2.17.3. ライブラリのバリアントの識別

バリアントがどのようにビルドされたかは、ライブラリのファイル名から識別できます。 以下に、ファイル名のフィールド値と、関連ビルドオプションを示します。

*root/prefix_arch[fpu][entrant].endian

root
armlib

ARM C ライブラリ。

cpplib

ARM C++ ライブラリ。

prefix
c

ISO C および C++ の基本ランタイムサポート。

cpp

Rogue Wave C++ ライブラリ。

cpprt

ARM C++ ランタイムライブラリ。

f

固定丸めモード(近似値への丸め)を使用し、不正確例外を使用しない、IEEE 準拠ライブラリ。

fj

固定丸めモード(近似値への丸め)を使用し、例外を使用しない、IEEE 準拠ライブラリを示します。

fz

fj ライブラリと同じように動作しますが、そのほかに異常と無限大をゼロにフラッシュします。

このライブラリは高速モードの ARM VFP のように動作します。 これがデフォルトです。

g

設定可能な丸めモードとすべての IEEE 例外を使用する、IEEE 準拠ライブラリ。

h

コンパイラのサポート(ヘルパ)ライブラリ。 ヘルパライブラリを参照して下さい。

m

超越数学関数。

mc

非標準 ISO C マイクロライブラリ基本ランタイムサポート。

mf

非標準 IEEE 754 マイクロライブラリサポート。

arch
4

ARMv4 で使用する ARM 専用のライブラリ。

t

ARMv4 で使用する ARM/Thumb インターワークのライブラリ。

5

ARMv5 で使用する ARM/Thumb インターワークのライブラリ。

w

Cortex-M3 で使用する Thumb-2 専用ライブラリ。

p

Cortex-M1 で使用する Thumb-1 専用ライブラリ。

fpu
v

VFP 命令セット。

s

ソフト VFP。

Note

ライブラリ名に v または s がいずれも存在しない場合には、ライブラリは、浮動小数点を使用しません。

entrant
e

スタティックデータへの位置非依存形式アクセス。

f

FPIC アドレス指定が有効。

Note

ライブラリ名に e または f がいずれも存在しない場合には、ライブラリは、スタティックデータへの位置依存形式アクセスを使用します。

endian
l

リトルエンディアン。

b

ビッグエンディアン。

以下に例を示します。

*armlib/c_4.b
*cpplib/cpprt_5f.l

Note

すべてのバリアント / 名前の組み合わせが有効であるとは限りません。 RVCT に付属のライブラリについては、armlib および cpplib ディレクトリを参照して下さい。

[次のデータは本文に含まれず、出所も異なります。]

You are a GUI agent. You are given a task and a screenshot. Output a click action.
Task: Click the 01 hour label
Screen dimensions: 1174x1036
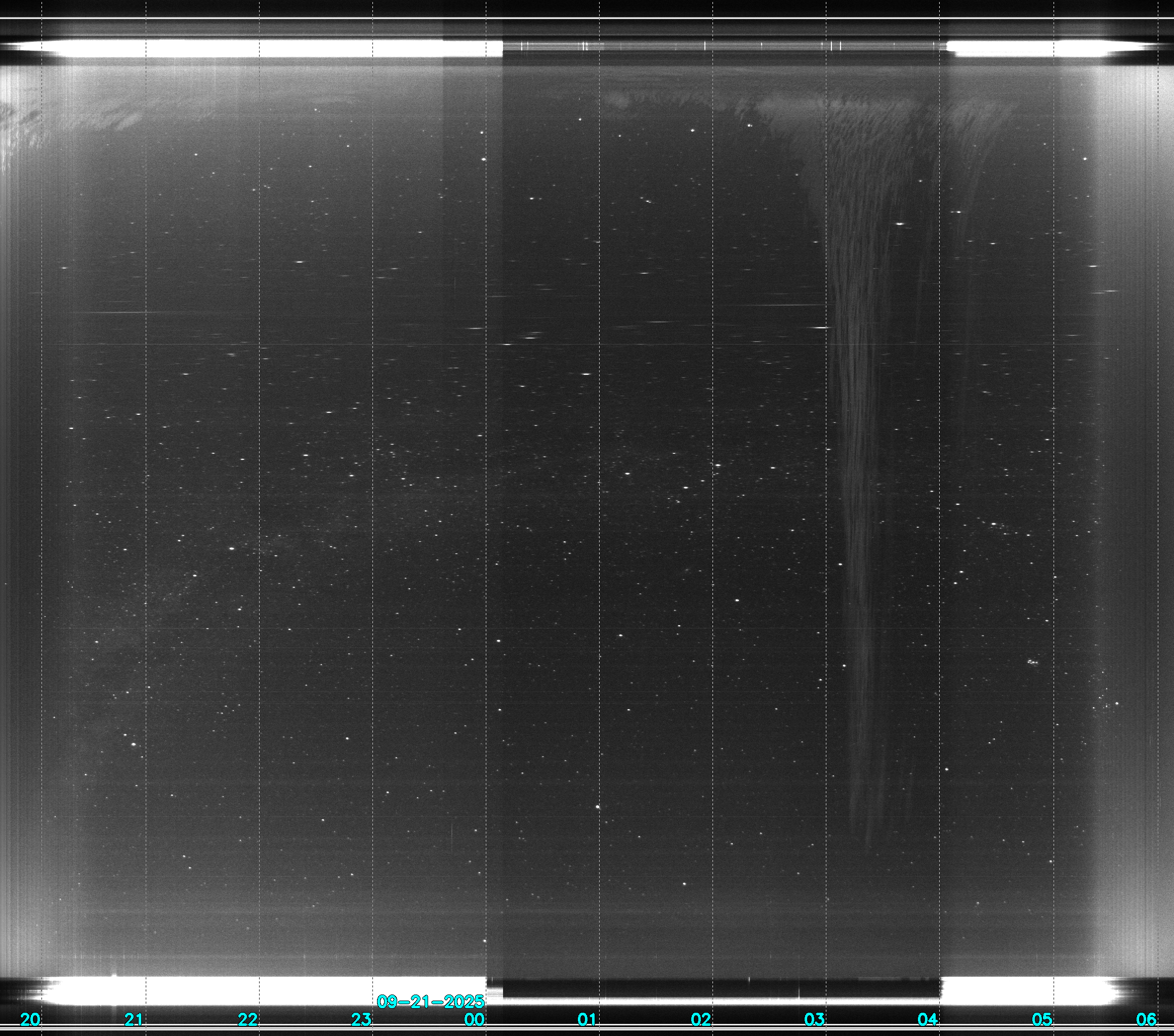tap(586, 1019)
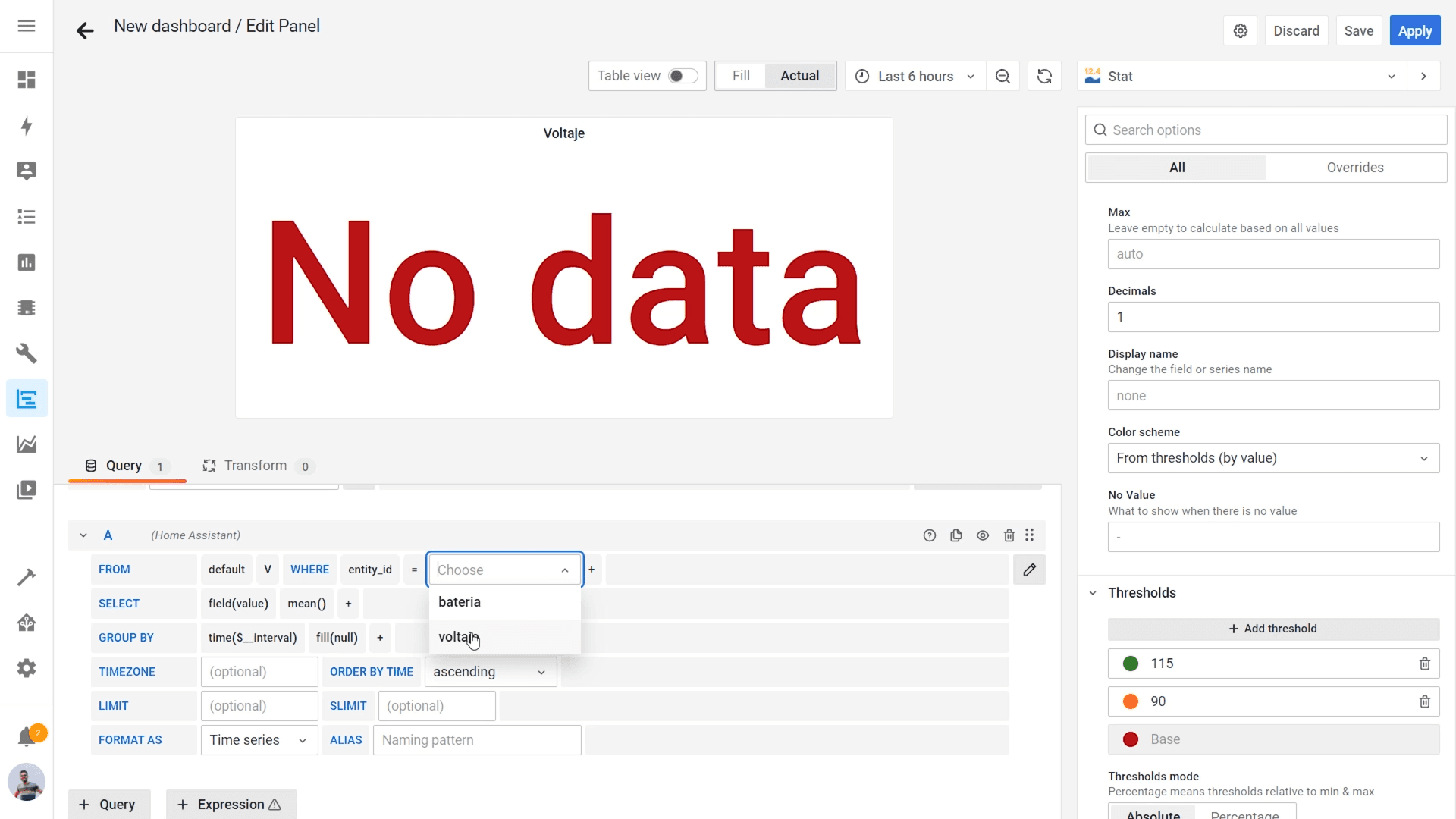
Task: Duplicate query A with copy icon
Action: pos(956,535)
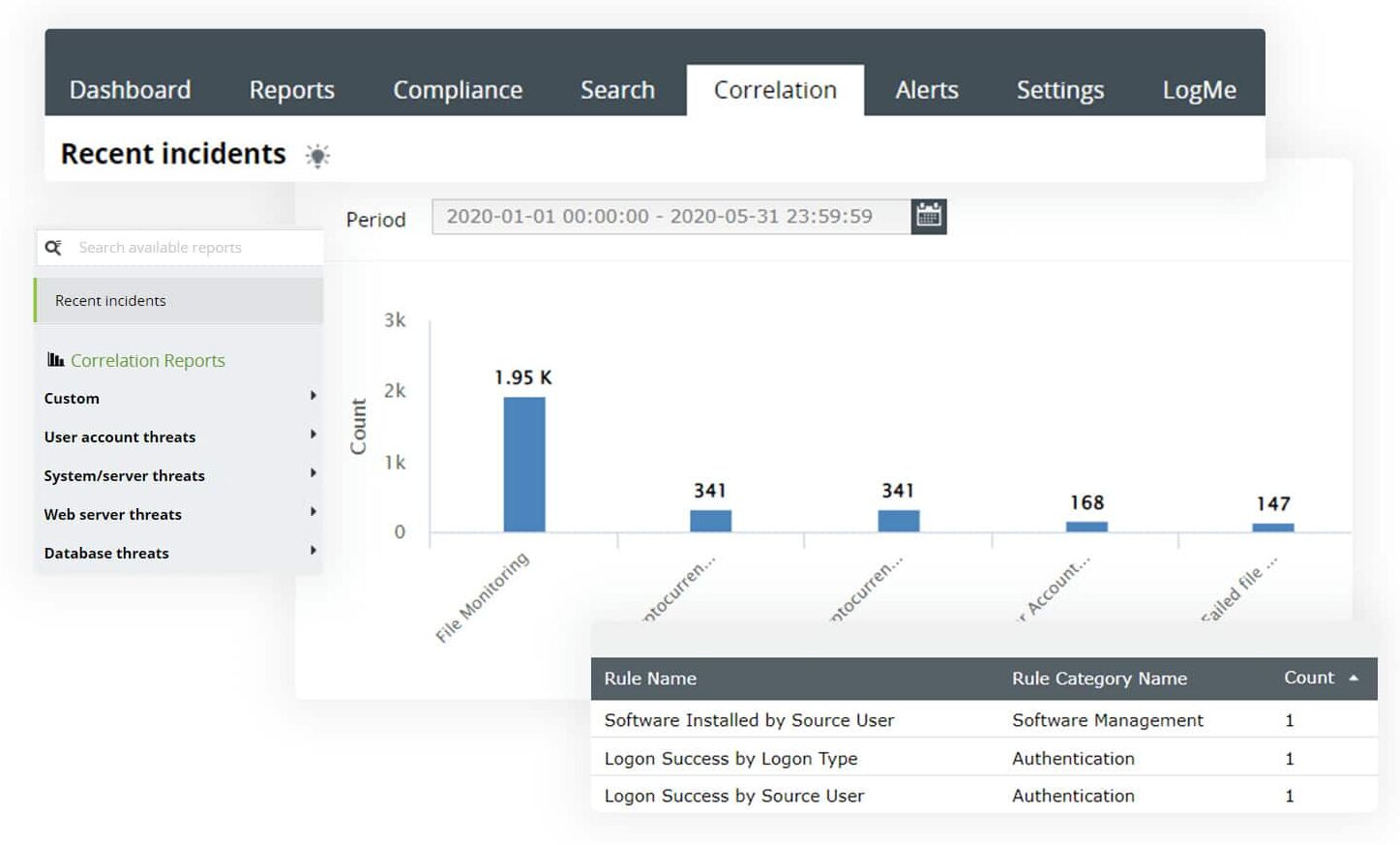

新しいリンカコマンドラインオプション --info libraries は、リンクステージに対して自動的に選択されたすべてのライブラリについての情報を返します。 詳細については、『リンカ / ユーティリティガイド』イメージ関連の情報の生成 (ページ 2-33)を参照して下さい。

詳細については、『コンパイラユーザガイド』ターゲットプロセッサまたはアーキテクチャの指定 (ページ 2-26)を参照して下さい。